Azure Analysis Services scale-out
With scale-out, client queries can be distributed among multiple query replicas in a query pool, reducing response times during high query workloads. You can also separate processing from the query pool, ensuring client queries are not adversely affected by processing operations. Scale-out can be configured in Azure portal or by using the Analysis Services REST API.
How it works
In a typical server deployment, one server serves as both processing server and query server. If the number of client queries against models on your server exceeds the Query Processing Units (QPU) for your server's plan, or model processing occurs at the same time as high query workloads, performance can decrease.
With scale-out, you can create a query pool with up to seven additional query replicas (eight total, including your server). You can scale the number of query replicas to meet QPU demands at critical times and you can separate a processing server from the query pool at any time.
Regardless of the number of query replicas you have in a query pool, processing workloads are not distributed among query replicas. A single server serves as the processing server. Query replicas serve only queries against the models synchronized between each replica in the query pool.
When processing operations are completed, a synchronization must be performed between the processing server and the query replica servers. When automating processing operations, it's important to configure a synchronization operation upon successful completion of processing operations. Synchronization can be performed manually in the portal, or by using PowerShell or REST API.
Scale-out is available for servers in the Standard pricing tier. Each query replica is billed at the same rate as your server.
Scale-out does not increase the amount of available memory for your server. To increase memory, you need to upgrade your plan.
Monitor QPU usage
To determine if scale-out for your server is necessary, monitor your server in Azure portal by using Metrics.
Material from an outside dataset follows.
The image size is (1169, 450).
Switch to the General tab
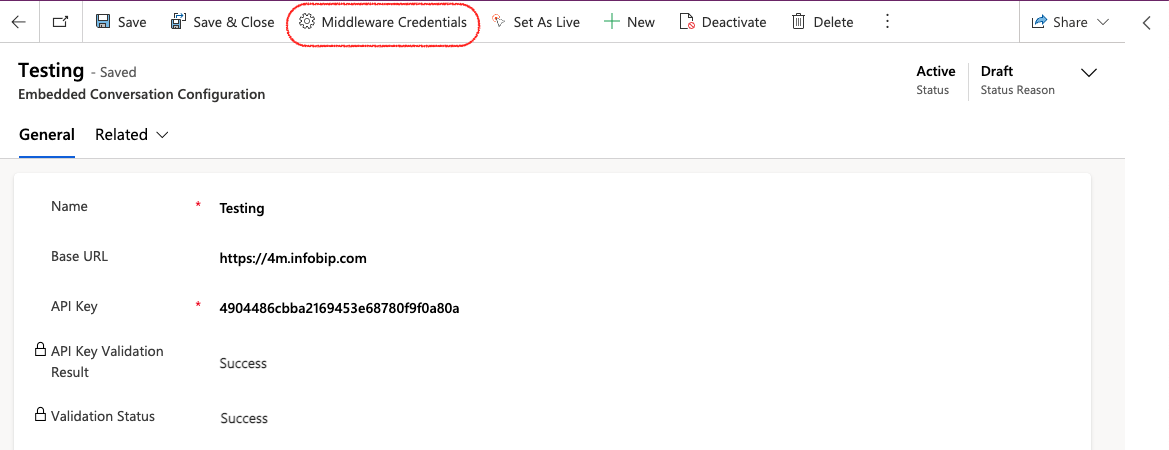point(47,135)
If your QPU regularly maxes out, it means the number of queries against your models is exceeding the QPU limit for your plan. The Query pool job queue length metric also increases when the number of queries in the query thread pool queue exceeds available QPU. To learn more, see Monitor server metrics.
In Azure portal
In the portal, click Scale-out. Use the slider to select the number of query replica servers. The number of replicas you choose is in addition to your existing server.
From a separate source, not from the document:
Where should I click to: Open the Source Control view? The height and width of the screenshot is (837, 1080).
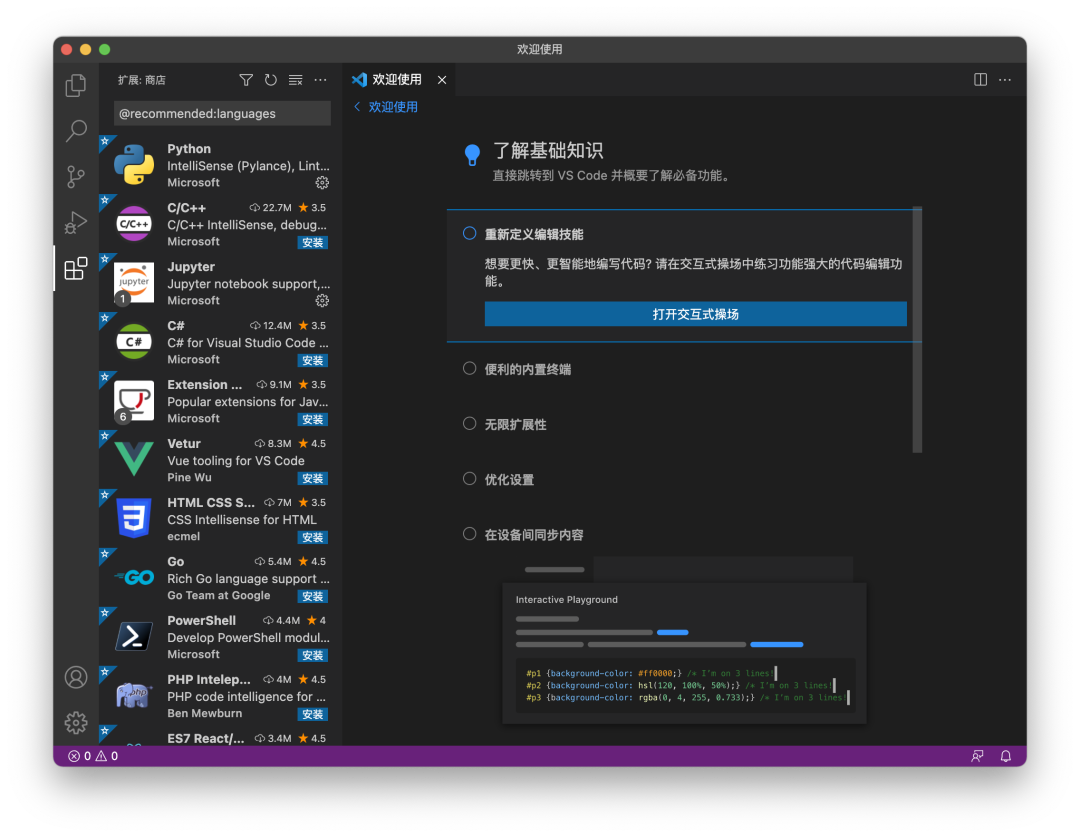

In Separate the processing server from the querying pool, select yes to exclude your processing server from query servers.
Click Save to provision your new query replica servers.
Tabular models on your primary server are synchronized with the replica servers. When synchronization is complete, the query pool begins distributing incoming queries among the replica servers.
When you provision new query replicas, Azure Analysis Services automatically replicates your models across all replicas. You can also perform a manual synchronization by using the portal or REST API. When you process your models, you should perform a synchronization so updates are synchronized among your query replicas.
In Azure portal
In Overview > model > Synchronize model.
Use the sync operation.
Synchronize a model
Get sync status
On your server's Overview page, there are two server names. If you haven't yet configured scale-out for a server, both server names work the same. Once you configure scale-out for a server, you will need to specify the appropriate server name depending on the connection type.
For end-user client connections like Power BI Desktop, Excel, and custom apps, use Server name.
For SSMS, SSDT, and connection strings in PowerShell, Azure Function apps, and AMO, use Management server name. The management server name includes a special
:rw (read-write) qualifier. All processing operations occur on the management server.